Working with Exa's API, WhyHow created:
Real-time detection
Exa's search semantically finds pages across the web that mention emergent drug reactions, automotive defects, and data-privacy abuses by understanding meaning rather than relying on exact keyword matches. This enables WhyHow to process millions of pages daily and identify scattered complaints, warranty data spikes, and supplier disclosures that form patterns.
Legal reasoning integration
Platform that combines Exa's search results with LLM reasoning agents trained on legal strategies from top litigators to turn open-web text into actionable litigation intelligence.
What's under the hood?
Integrating Exa's Search + Crawling API
Qualities:
- Neural search
- Keyword-based search
- Relevant results
Integrate Exa Search
Key benefits of using Exa's Search + Crawling API include:
Semantic understanding
Find legal risk patterns that traditional keyword search misses in niche forums
Near real-time indexing
Fast indexing of newly published material critical for staying ahead of legal developments
Straightforward integration
Easy to integrate and fully customizable, allowing the team to leverage search & crawling in one API call
Business outcomes
30% higher accuracy and earlier case detection
WhyHow.AI deployed the platform and demonstrated the potential for semantic search to power applications far beyond conventional search functions.
30% higher accuracy
Exa returned correct source data 30% more often than other tools, especially on fresh articles critical for early detection.
Earlier case detection
Identify potential litigation opportunities years before traditional manual attorney research methods, turning scattered complaints into actionable legal intelligence.
Scalable monitoring
Process millions of pages daily across diverse sources, creating workflows impossible before LLM technology existed.

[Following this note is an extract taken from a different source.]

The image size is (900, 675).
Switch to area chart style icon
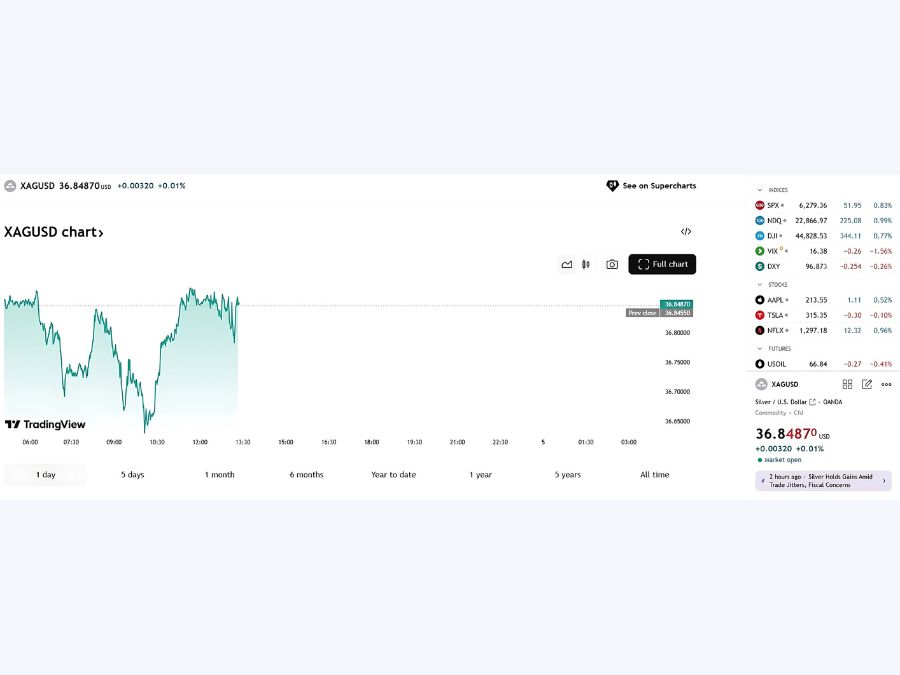tap(567, 265)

"In our internal benchmarks, Exa delivered accurate source data roughly 30% more often than any other tool we tried, especially on fresh articles. Its deep sub-page crawl also keeps our production agents from hallucinating."— Chia Jeng Yang, Co-Founder, WhyHow.AI
Looking ahead
Expanding monitoring and solving harder problems
Every large-scale tort begins with a pattern - scattered complaints, warranty data spikes, or supplier disclosures. As Exa continues building top-tier search infrastructure, WhyHow plans to expand monitoring across different practice areas and geographies, further shortening time-to-insight. The partnership highlights how when semantic search removes friction, LLM startups can tackle problems once dismissed as "too difficult to solve."